* [Exercise description] Return nothing but the lines from the one containing "Where should I" through the end of the records below, exactly as they stand and without pictures.

* [Records to use]
———
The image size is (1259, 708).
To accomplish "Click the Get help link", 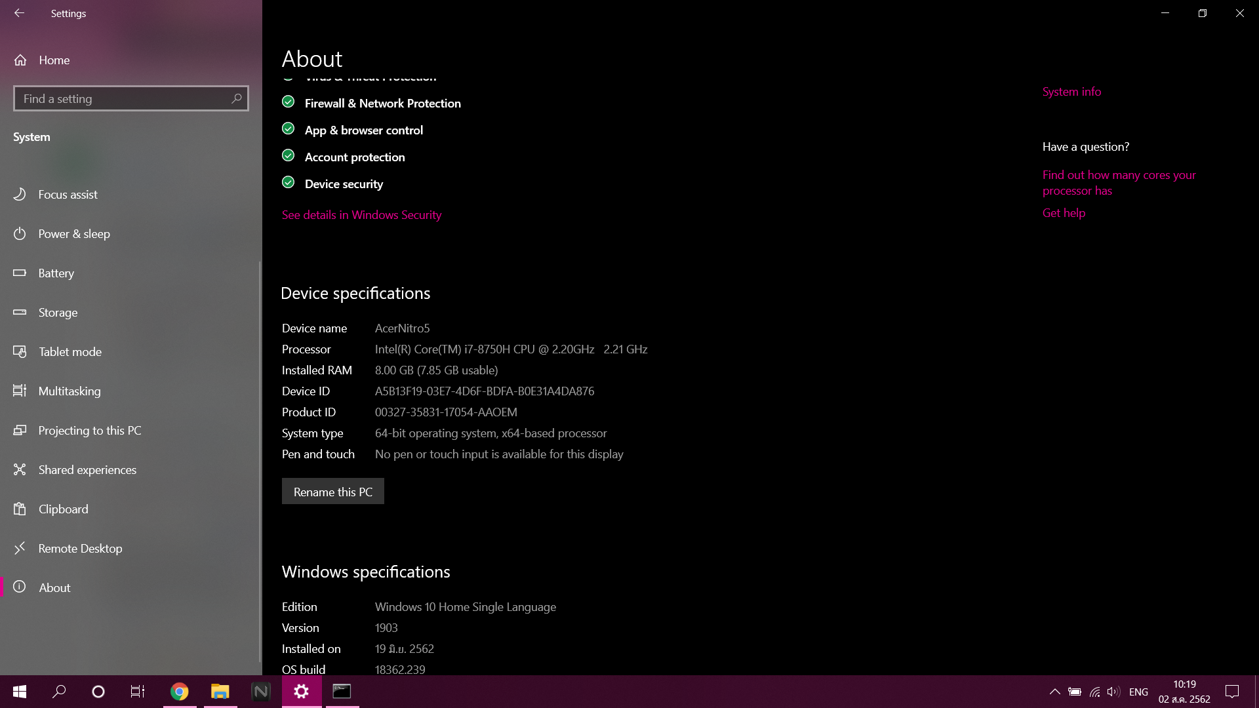I will pyautogui.click(x=1064, y=213).
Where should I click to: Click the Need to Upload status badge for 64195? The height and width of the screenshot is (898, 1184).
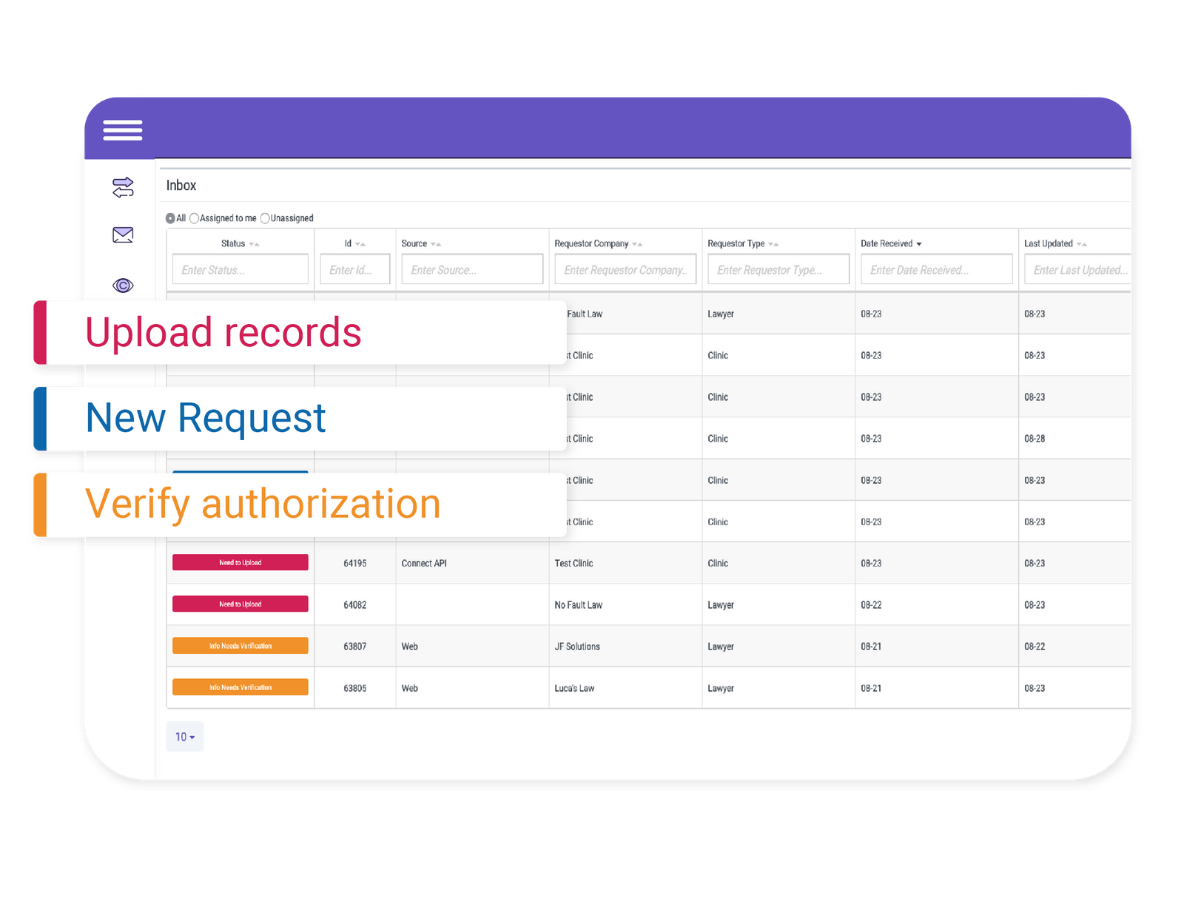(x=240, y=562)
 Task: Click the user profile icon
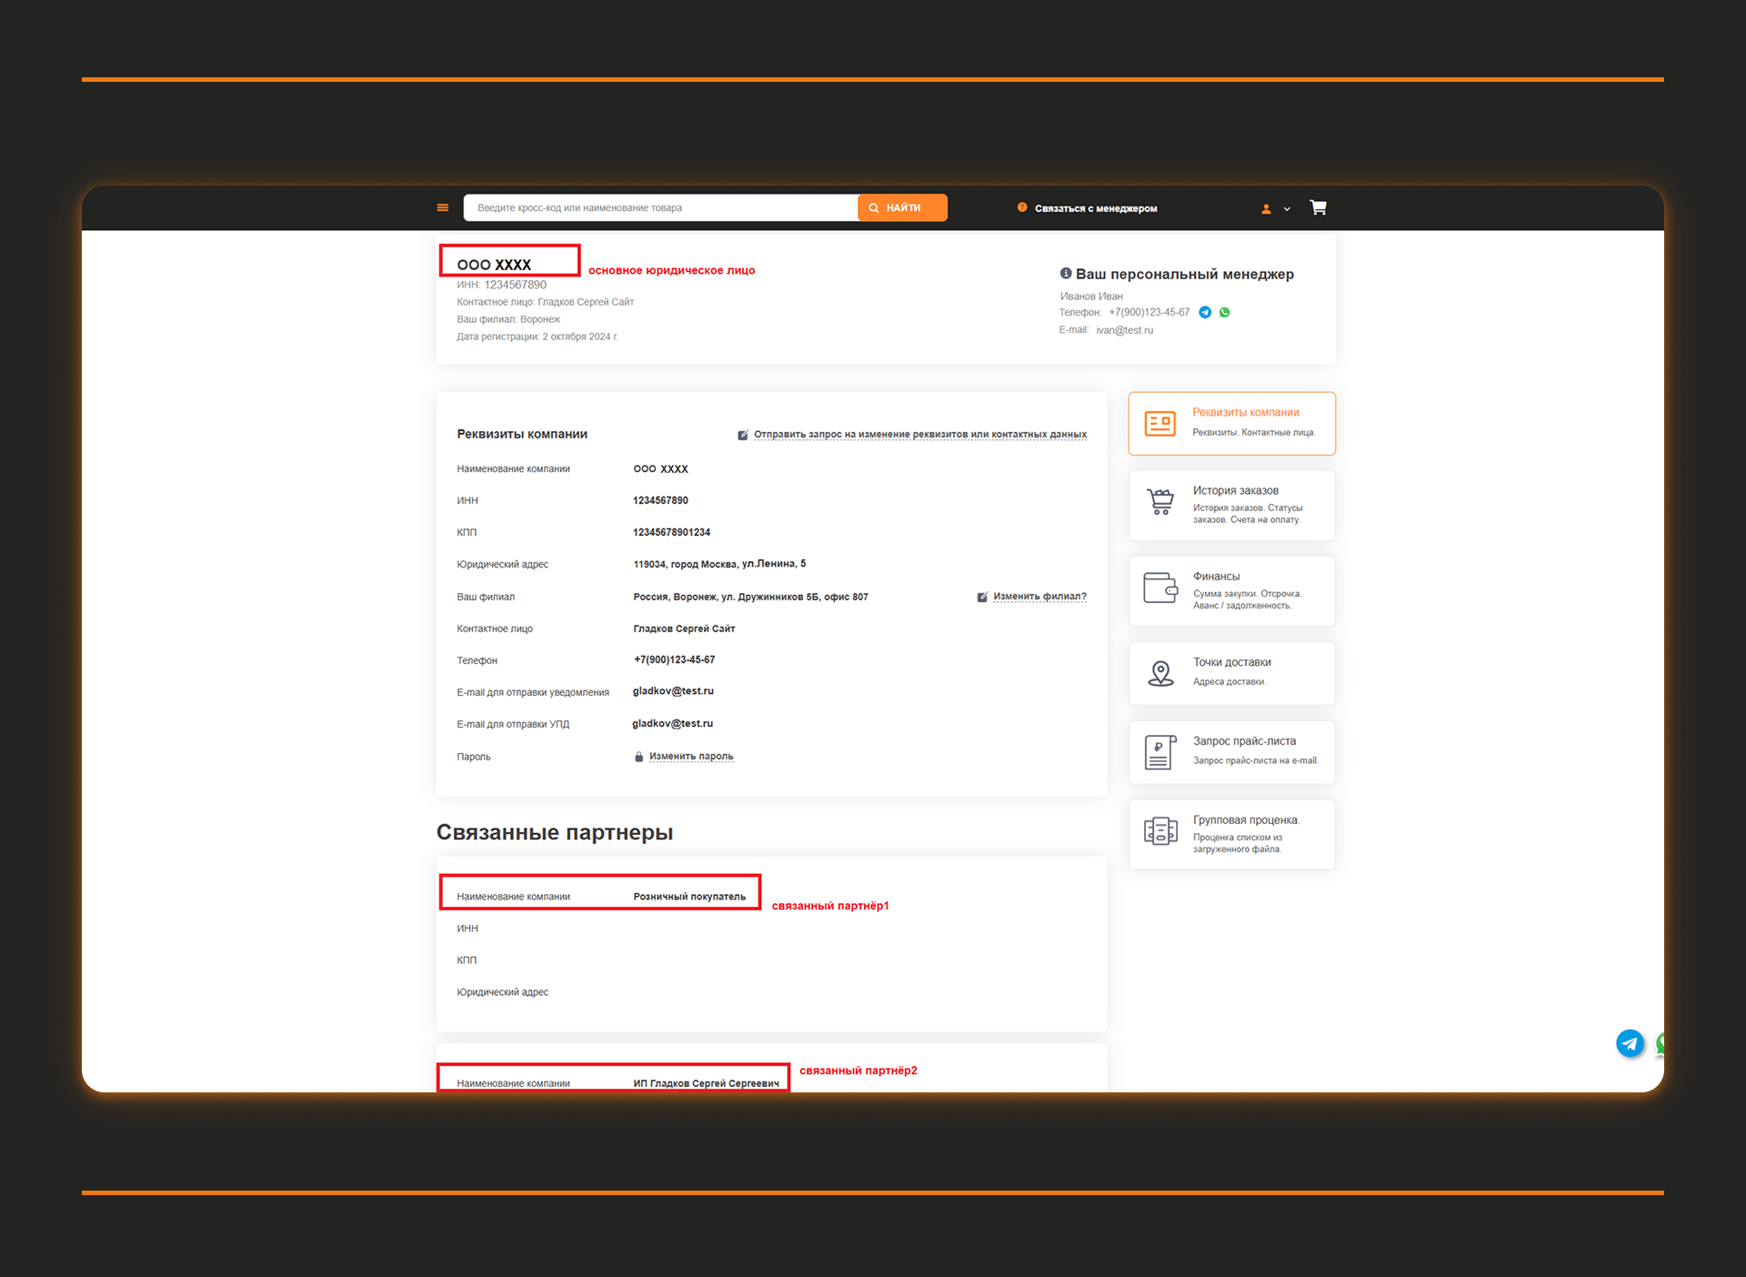coord(1266,209)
———
* [Reply]
Where should I click to: Click the Need to Upload status badge for 64195? The height and width of the screenshot is (898, 1184).
(x=240, y=562)
 Task: Click the user profile icon
coord(1266,209)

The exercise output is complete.